▶ _Testo_:
++++++++++

A WHITER SHADE OF PALE (SENZA LUCE)
(di Keith Reid / Gary Brooker)

  • Anno: 1967
  • Altri titoli: Senza luce (trad. di Mogol)
  • Interpreti: Procol Harum

  • HitParade: #1, Settembre 1967
  • Chart annuale: Top 10

  • Altri interpreti: I Dik Dik (Top 30, #1 Novembre 1967) - Fausto Leali (Top 100, #13 Settembre 1967) - Wess and the Airedales
  • Prendete un anno di grande fermento musicale, il 1967, e ambientateci un autore di testi ermetico, problematico, introspettivo, dai (non sempre) chiari riferimenti tematici alla Mitologia Greca. Aggiungete un pianista di formazione classica e nel cui calderone creativo ribolliscono nuove idee e inusuali soluzioni armoniche. Ponete che lo stesso pianista sappia anche cantare con un timbro di voce molto personale, inconfondibile. Completate gli ingredienti fondamentali con un organista Hammond trovato leggendo una inserzione su "Melody Maker" che ci sappia mettere le note giuste. Infine, a corollario, aggiungete un buon bassista ed un discreto batterista. Miscelate ben bene e date al cocktail un nome nuovo, evocativo di atmosfere inquietanti legate più al mito che al presente epocale (anche se, per l'obbiettività della cronaca, si trattava semplicemente del nome preso a prestito da un gatto!): ecco pronti i Procol Harum di "A Whiter Shade Of Pale", balzati dal nulla agli onori del N° 1 nelle chart inglesi nel breve volgere di tre settimane dall'uscita del loro disco di esordio. Il consuntivo economico dell'epoca, ossia a fine 1967, dirà di oltre sei milioni di dischi venduti in tutto il mondo nella versione originale e di innumerevoli covers che, da allora a venire ai nostri giorni assomma a 243.

    La genesi di "A Whiter Shade Of Pale" ha fatto versare fiumi di inchiostro: nel bene e nel male, a causa (o per merito) dell'ampia ispirazione alla musica di J. S. Bach che Gary Brooker, il pianista autore delle musiche, e Matthew Fisher, l'organista che elaborò l'ormai celeberrimo "obbligato" introduttivo fanno trasparire nella loro "opera prima". Ispirazione che, onestamente, i due tastieristi non si sognarono mai di negare e che diede vita, di fatto, a quel genere di musica popolare che qualcuno definì "Progressive Rock" e che ebbe successivamente interessanti (ma anche, e perché no, stucchevoli e noiosi) sviluppi principalmente nel lavoro di gruppi quali Genesis, King Krimson, Yes, Moody Blues, Gentle Giant e numerosi altri.

++++++++++

Elenca i gruppi che il testo su «A Whiter Shade Of Pale» nomina come protagonisti degli sviluppi successivi del Progressive Rock.

▶ _Dati registrati_:
++++++++++

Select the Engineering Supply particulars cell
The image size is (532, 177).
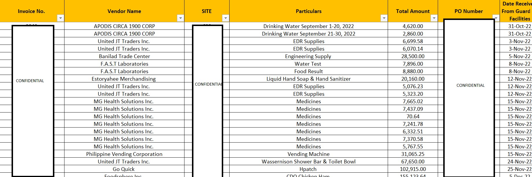coord(308,56)
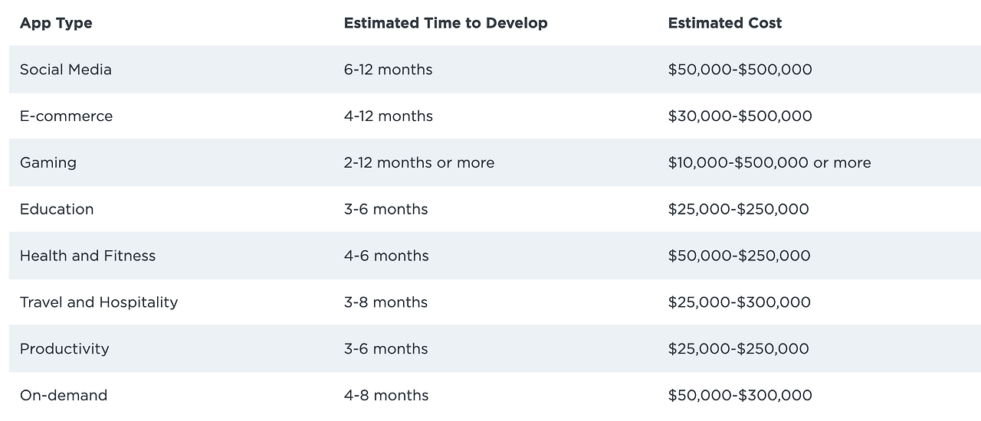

++++++++++

▶ _Soluzione_: Genesis, King Krimson, Yes, Moody Blues, Gentle Giant